Most of the ggufs in this repository are old versions now. Although MiniCPM-V 2.5 has been merged into the official llamacpp, it has not been possible to update all of these ggufs.
Can you try to use this gguf test? I got the correct result when I tested it locally. https://huggingface.co/openbmb/MiniCPM-Llama3-V-2_5-gguf/blob/main/ggml-model-Q4_K_M_for_pr.gguf
If there are still problems with accuracy, you can continue to send me the detailed usage process and I will continue to help answer them.
Hey @tc-mb!
Thanks for the updated instructions.
I just tried the linked GGUF above with:
./llama-minicpmv-cli -m "MiniCPM-Llama3-V-2_5/ggml-model-Q4_K_M_for_pr.gguf" --mmproj "MiniCPM-Llama3-V-2_5/mmproj-model-f16_for_pr.gguf" -c 4096 --temp 0.0 --top-p 0.8 --top-k 100 --repeat-penalty 1.05 --image ccs.jpg -i
It gave the same wrong result for the 'starting balance'.
Any more ideas what I could do? Thanks!
I just tested the v2.5 model for single question and -i mode, and got the correct value. Can I ask which branch you used for the test? Because I'm afraid you might still be using old branches or old .o files.
I am using the official llama.cpp release. Latest commit from today.
Just completely deleted the clone, re-cloned llama.cpp, rebuilt everything.
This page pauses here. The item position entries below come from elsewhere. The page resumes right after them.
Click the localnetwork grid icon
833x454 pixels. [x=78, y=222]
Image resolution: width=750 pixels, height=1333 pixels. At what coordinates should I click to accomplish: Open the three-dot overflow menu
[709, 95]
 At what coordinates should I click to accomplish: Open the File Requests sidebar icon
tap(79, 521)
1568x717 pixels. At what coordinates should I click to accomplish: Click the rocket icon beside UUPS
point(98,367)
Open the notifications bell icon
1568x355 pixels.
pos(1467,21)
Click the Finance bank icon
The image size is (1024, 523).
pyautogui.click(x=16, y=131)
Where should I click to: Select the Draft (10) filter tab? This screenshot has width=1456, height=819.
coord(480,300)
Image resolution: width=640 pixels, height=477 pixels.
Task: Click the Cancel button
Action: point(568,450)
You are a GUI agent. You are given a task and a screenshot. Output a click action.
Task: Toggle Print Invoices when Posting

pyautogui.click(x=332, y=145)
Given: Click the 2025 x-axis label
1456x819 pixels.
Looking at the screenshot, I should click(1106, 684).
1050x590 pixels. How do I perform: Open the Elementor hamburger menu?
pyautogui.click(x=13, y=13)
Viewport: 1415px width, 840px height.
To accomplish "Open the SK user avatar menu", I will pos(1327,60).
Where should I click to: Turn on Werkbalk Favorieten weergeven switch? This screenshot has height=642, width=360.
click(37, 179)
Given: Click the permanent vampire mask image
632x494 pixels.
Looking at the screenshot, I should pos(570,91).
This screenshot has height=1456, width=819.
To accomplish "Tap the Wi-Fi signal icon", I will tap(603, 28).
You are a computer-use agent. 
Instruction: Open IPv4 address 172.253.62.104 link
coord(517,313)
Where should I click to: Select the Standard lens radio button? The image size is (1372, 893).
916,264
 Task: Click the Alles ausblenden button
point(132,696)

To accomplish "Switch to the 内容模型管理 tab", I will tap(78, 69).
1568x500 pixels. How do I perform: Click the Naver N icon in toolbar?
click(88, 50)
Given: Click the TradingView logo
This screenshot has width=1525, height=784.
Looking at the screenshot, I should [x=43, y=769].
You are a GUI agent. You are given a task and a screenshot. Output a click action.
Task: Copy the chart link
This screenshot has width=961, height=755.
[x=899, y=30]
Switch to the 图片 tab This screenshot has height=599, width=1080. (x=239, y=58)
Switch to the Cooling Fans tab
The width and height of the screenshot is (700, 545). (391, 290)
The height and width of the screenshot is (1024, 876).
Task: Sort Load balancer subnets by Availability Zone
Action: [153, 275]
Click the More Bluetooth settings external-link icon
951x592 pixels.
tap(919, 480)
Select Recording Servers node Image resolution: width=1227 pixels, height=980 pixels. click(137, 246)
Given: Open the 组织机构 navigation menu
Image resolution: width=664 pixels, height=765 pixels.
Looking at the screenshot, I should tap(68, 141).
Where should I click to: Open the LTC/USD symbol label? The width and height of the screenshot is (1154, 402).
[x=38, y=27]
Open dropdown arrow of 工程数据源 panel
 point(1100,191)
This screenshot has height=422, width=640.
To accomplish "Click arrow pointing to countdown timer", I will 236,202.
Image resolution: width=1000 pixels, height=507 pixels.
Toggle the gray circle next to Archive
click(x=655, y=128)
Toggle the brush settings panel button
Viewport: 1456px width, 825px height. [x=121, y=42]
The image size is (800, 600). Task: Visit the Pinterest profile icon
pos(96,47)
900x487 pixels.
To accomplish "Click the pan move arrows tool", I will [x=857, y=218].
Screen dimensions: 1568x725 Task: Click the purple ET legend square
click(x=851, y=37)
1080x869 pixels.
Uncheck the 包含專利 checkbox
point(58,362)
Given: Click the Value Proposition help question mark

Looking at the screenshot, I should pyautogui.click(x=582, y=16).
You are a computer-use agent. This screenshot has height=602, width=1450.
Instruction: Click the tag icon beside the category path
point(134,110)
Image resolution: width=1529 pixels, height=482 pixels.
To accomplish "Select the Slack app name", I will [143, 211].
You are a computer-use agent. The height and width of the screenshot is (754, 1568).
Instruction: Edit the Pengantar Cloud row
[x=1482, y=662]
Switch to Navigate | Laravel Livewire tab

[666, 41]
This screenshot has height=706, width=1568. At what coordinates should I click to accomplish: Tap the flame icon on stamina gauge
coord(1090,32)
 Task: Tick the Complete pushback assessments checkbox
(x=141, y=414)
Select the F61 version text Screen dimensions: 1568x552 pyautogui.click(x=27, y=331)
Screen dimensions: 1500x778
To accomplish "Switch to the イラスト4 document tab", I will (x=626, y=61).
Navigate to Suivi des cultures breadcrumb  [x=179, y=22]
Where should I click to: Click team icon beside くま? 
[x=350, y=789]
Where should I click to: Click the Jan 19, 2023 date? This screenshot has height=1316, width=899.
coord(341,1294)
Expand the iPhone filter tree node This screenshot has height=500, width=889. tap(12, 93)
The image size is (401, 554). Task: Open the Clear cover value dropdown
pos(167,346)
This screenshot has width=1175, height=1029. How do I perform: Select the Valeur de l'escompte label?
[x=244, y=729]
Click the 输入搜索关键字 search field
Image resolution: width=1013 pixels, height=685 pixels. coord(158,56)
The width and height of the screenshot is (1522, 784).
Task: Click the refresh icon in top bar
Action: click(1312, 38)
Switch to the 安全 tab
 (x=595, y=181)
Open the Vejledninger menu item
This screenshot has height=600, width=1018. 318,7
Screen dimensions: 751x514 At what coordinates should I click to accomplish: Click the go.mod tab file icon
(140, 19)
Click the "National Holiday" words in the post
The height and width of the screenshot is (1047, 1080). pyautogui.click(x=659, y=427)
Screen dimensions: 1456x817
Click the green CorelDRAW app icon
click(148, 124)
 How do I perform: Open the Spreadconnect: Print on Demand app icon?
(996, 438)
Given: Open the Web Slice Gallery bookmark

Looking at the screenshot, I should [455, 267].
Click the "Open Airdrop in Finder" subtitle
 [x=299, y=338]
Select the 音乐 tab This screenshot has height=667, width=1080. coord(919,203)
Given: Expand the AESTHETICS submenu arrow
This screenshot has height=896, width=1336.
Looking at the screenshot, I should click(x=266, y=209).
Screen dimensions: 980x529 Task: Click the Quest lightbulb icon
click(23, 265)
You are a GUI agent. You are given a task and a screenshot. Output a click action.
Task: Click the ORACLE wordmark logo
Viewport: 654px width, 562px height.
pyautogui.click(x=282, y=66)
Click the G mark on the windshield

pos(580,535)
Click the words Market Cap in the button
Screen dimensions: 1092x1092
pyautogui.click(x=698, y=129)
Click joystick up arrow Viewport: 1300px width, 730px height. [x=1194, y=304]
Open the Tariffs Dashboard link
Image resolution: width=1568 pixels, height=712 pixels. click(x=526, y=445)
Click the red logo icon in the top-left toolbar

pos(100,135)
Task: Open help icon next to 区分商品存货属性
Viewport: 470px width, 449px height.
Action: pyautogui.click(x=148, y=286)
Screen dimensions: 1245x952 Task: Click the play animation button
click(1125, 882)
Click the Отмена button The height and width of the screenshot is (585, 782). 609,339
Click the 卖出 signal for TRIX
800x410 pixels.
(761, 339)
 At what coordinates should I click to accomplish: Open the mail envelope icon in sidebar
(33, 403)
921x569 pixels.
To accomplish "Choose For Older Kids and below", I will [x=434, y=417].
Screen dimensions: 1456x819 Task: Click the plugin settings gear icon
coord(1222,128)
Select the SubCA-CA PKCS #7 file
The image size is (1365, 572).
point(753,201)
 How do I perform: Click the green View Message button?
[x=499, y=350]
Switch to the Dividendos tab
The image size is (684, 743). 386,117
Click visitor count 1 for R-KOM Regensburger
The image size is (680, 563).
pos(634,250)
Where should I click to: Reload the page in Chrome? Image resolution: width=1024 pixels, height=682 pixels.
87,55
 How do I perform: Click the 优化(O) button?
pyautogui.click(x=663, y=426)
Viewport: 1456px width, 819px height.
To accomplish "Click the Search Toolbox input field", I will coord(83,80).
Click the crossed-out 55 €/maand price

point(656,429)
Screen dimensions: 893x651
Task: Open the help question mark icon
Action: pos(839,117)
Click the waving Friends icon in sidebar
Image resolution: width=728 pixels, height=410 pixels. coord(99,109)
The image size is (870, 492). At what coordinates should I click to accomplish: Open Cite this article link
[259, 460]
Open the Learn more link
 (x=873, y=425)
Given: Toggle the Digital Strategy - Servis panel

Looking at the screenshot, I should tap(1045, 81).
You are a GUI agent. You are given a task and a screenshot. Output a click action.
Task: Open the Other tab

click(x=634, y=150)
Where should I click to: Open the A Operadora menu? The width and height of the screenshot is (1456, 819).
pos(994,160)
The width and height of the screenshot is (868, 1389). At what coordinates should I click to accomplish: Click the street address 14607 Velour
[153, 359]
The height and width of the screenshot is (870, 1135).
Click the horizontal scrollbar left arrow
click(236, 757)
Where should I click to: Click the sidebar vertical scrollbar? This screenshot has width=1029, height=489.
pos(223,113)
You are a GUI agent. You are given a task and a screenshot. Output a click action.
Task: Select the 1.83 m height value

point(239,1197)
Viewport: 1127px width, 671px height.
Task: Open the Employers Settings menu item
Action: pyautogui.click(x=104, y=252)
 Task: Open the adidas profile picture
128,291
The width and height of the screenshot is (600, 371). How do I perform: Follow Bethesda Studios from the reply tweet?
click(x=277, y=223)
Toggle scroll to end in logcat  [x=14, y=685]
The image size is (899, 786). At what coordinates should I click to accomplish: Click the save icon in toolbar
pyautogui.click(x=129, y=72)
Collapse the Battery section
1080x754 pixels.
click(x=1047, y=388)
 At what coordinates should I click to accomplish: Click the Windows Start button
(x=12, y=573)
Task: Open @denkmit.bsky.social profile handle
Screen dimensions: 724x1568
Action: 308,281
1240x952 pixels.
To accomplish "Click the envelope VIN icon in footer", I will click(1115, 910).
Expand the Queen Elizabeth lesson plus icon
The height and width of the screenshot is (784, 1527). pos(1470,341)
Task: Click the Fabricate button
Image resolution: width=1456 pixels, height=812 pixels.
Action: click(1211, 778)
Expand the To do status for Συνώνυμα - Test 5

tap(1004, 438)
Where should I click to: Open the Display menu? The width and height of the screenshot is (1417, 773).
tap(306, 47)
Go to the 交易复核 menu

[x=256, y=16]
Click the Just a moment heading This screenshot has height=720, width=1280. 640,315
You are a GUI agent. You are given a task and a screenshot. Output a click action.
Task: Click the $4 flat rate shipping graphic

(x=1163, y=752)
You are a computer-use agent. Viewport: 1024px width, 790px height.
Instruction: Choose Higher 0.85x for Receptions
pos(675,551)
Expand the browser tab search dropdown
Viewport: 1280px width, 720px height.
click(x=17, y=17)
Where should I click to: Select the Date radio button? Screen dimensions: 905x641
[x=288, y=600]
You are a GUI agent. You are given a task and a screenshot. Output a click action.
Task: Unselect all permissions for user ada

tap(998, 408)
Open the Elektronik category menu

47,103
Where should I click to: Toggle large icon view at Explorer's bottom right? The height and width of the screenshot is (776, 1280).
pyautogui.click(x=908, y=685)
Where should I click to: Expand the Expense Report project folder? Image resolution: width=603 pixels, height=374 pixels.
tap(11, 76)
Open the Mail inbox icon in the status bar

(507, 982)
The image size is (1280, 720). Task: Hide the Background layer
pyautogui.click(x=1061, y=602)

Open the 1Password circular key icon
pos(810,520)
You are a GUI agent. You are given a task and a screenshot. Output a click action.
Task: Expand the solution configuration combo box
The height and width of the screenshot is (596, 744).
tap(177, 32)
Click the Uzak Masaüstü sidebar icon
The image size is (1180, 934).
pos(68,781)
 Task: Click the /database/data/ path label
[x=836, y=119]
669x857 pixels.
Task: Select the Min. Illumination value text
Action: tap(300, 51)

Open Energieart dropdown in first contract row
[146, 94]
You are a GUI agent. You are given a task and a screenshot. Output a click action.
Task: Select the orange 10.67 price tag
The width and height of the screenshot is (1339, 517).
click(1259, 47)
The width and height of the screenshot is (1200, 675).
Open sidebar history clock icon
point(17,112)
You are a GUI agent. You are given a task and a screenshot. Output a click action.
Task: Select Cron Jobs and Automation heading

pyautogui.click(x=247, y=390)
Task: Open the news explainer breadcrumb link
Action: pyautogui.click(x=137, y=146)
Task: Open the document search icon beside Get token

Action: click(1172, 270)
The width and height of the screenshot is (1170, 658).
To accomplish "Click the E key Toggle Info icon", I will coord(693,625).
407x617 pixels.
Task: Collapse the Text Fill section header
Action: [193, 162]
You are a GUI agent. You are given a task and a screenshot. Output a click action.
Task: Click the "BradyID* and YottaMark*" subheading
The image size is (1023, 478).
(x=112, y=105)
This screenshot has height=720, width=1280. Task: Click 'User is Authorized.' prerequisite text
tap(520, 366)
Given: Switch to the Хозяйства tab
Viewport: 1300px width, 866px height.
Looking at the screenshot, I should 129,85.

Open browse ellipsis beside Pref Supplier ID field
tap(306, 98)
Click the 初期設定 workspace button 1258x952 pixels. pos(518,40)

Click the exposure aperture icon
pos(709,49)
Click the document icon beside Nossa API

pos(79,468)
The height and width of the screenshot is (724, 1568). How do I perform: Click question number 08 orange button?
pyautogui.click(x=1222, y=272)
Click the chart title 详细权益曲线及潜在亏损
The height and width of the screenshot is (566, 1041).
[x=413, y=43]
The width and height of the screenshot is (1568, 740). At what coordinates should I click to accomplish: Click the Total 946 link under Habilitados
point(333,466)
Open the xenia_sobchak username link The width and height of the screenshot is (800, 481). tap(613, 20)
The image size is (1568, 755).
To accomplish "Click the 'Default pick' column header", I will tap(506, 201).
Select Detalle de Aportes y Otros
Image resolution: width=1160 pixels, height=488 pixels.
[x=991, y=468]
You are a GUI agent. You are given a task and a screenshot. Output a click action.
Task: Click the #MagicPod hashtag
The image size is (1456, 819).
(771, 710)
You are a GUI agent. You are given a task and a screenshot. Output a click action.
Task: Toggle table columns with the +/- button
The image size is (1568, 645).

Same result... 🤔
Are you also running on Apple/MPS/Metal @tc-mb ?
I am using the official llama.cpp release. Latest commit from today.
platform: window version: llama-b3573-bin-win-cuda-cu12.2.0-x64
llama-minicpmv-cli -m C:/AI/llamaCPP/models/v2-5/ggml-model-F16.gguf --mmproj C:/AI/llamaCPP/models/v2-5/mmproj-model-f16.gguf -ngl 50 -c 4096 --temp 0.7 --top-p 0.8 --top-k 100 --repeat-penalty 1.05 --image C:/AI/llamaCPP/image/credit-card-statement.jpg -i
im getting good with the model above just , became .
well, I still use my fork llamacpp. I will try official llama.cpp now. I use MacBook Pro with M2.
well, I still use my fork llamacpp. I will try official llama.cpp now. I use MacBook Pro with M2.
Ah, OK. I thought that everything 'good' was already merged into official llama.cpp 🙂.
well, I still use my fork llamacpp. I will try official llama.cpp now. I use MacBook Pro with M2.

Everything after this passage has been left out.